→ **What the task asks**: From the records, pick out and copy each line containing "filter".
+ + +
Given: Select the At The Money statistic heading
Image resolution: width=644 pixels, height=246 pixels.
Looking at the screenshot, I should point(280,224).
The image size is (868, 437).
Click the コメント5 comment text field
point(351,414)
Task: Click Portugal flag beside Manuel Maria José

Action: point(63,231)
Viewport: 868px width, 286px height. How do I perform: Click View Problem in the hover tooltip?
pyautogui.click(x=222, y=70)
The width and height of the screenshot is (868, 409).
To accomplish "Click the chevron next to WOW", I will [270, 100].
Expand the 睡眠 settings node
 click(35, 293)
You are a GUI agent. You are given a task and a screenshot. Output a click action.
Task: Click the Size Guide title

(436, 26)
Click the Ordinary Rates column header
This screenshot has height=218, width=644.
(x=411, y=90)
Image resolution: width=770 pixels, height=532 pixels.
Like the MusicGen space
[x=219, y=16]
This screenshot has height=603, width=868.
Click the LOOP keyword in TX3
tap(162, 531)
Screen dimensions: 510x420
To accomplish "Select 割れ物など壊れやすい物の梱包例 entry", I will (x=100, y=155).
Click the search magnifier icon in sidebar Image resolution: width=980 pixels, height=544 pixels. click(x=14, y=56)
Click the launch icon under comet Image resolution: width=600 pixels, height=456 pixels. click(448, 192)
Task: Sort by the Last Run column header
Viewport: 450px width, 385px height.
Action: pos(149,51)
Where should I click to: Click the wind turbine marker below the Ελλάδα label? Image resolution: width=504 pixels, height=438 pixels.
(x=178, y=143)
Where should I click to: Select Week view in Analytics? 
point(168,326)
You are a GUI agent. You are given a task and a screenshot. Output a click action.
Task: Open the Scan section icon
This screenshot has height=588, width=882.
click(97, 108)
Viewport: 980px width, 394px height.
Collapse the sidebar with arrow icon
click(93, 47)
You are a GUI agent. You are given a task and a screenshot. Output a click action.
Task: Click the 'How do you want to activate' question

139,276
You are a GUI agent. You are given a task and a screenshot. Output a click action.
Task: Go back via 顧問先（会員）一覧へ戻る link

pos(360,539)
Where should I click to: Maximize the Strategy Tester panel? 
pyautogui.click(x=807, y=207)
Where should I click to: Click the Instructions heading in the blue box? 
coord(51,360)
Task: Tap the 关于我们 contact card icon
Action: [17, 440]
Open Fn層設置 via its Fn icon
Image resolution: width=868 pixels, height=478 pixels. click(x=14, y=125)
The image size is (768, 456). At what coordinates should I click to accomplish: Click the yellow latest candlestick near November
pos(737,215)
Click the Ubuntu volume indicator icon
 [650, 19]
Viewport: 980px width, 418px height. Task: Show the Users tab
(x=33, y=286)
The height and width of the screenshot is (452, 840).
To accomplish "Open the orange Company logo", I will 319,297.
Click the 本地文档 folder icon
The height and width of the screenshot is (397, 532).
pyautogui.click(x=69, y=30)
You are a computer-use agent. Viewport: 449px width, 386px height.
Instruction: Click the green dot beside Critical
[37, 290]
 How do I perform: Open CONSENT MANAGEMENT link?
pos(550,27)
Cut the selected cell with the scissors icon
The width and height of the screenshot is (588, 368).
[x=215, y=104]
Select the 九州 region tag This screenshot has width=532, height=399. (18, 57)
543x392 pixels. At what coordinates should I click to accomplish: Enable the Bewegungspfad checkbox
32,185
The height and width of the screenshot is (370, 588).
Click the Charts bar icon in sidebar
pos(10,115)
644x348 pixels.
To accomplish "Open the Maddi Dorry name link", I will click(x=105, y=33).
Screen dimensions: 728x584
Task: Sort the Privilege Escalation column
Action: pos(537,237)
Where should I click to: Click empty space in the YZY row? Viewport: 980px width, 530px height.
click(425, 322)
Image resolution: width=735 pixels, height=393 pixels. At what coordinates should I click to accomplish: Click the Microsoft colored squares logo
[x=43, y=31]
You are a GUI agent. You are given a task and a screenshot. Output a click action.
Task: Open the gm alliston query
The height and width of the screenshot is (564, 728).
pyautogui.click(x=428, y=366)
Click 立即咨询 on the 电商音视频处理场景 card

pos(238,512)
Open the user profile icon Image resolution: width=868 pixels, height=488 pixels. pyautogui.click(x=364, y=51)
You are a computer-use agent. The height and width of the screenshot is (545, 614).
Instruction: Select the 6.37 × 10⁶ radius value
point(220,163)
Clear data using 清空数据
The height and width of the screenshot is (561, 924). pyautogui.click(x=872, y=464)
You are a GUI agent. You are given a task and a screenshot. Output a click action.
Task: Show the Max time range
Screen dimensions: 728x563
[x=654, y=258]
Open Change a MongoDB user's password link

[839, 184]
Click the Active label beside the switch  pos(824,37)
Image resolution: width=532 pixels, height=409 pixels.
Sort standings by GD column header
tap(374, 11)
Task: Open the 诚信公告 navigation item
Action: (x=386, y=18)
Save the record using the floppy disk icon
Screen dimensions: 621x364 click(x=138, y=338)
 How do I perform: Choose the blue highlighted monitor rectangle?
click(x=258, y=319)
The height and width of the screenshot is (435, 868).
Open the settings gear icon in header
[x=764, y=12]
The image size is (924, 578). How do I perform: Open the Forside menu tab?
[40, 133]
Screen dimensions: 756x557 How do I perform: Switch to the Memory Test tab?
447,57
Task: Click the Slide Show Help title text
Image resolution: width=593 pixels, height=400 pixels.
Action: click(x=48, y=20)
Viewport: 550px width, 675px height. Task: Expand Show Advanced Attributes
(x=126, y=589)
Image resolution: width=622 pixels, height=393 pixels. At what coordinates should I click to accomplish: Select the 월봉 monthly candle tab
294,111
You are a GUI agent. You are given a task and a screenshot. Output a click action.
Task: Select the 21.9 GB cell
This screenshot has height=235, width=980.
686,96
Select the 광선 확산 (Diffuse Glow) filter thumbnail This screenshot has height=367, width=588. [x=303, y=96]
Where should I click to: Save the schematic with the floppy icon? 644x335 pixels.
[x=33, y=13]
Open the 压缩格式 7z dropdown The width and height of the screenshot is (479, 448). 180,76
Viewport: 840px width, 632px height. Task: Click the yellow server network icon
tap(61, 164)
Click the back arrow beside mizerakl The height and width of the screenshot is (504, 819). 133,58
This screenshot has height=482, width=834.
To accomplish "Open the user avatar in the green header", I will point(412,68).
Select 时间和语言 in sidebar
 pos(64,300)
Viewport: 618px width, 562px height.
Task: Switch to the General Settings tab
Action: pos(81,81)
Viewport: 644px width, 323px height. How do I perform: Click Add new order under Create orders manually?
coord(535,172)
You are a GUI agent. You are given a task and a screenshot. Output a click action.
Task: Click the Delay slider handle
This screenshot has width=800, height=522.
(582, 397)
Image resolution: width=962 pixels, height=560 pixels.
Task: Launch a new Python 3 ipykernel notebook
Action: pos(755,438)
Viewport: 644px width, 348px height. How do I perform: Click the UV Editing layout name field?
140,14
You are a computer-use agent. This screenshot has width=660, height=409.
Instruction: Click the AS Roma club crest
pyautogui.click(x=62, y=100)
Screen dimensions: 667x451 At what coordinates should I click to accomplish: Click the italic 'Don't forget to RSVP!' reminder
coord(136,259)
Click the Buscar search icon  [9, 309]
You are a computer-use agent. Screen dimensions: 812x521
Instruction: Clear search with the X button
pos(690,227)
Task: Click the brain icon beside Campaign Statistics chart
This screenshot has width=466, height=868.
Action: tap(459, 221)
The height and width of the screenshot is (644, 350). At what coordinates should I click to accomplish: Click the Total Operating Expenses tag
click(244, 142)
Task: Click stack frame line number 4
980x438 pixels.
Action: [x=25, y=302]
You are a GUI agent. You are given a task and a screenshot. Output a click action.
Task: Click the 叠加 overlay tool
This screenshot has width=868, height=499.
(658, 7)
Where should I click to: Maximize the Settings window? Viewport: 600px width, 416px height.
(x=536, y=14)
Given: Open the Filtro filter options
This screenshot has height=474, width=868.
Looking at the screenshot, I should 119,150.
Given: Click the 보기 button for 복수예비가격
+ + +
→ **Reply**:
Select the 광선 확산 (Diffuse Glow) filter thumbnail This screenshot has height=367, width=588. [x=303, y=96]
Given: Open the Filtro filter options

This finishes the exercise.